Monitoring for Reliability and Process Control of Potable Reuse Applications
Funding Partner: Bureau of Reclamation, Pentair, Singapore PUB, Xylem, Water Corporation
Total Investment: $1,553,817 (Cash: $565,000, In-Kind cash and service: $1,133,817)
Principal Investigator: Ian Pepper, Ph.D., University of Arizona
There is a growing drive to use recycled water due to increasing water scarcity and costs associated with finding new water sources. The cost of piping infrastructure, especially when long distances are required or there is unsuitable hydrogeology, may render indirect potable reuse (IPR) projects uneconomical and unfeasible. The need for new water sources has therefore led some water agencies and other groups to consider implementing direct potable reuse (DPR). In DPR, purified recycled water is introduced directly into the potable water supply distribution system or into the raw water supply immediately upstream of a water treatment plant. Understanding the monitoring and control of the treatment and distribution system is critical to moving towards DPR. System options need to be assessed, compared, tested, and verified before the industry moves forward.
Goals and Objectives
The project will identify, evaluate, test, and validate systems that can be used to assure the public safety of potable reuse. The project is specifically focused on monitoring for the removal of regulated and unregulated compounds of concern, such as micropollutants and endocrine disrupting compounds.

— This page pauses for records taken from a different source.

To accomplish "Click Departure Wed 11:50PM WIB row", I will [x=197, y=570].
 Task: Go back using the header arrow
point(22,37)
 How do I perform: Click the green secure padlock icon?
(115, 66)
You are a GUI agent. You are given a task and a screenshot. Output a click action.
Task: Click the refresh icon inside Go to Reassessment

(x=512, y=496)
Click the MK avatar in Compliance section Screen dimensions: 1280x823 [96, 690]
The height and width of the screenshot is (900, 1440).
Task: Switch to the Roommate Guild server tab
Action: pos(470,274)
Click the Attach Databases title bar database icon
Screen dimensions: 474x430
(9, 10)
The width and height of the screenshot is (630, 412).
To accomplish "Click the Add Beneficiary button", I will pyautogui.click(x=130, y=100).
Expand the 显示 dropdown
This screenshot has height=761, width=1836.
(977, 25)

Task 1: State of Knowledge Workshop
Task 2: Laboratory Evaluation of Monitoring and Control Systems. The main focus of this task will be the identification of correlations between sensor response and treatment performance through direct and in-direct measurements. Sensor evaluations will take the form of three primary and overlapping goals: 1) suitability as an alarm, 2) suitability of water quality monitoring , and 3) ability to offer process control through feedback loops.
Task 3: Pilot and Full Scale Evaluations. This phase of the project involves monitoring and sensor validation at both pilot and full-scale facilities. Pilot scale evaluations provide flexibility in treatment operational parameters and in reconfiguring the system quickly. Full-scale evaluations involve sampling at various critical points in the system and using existing on-line monitoring systems.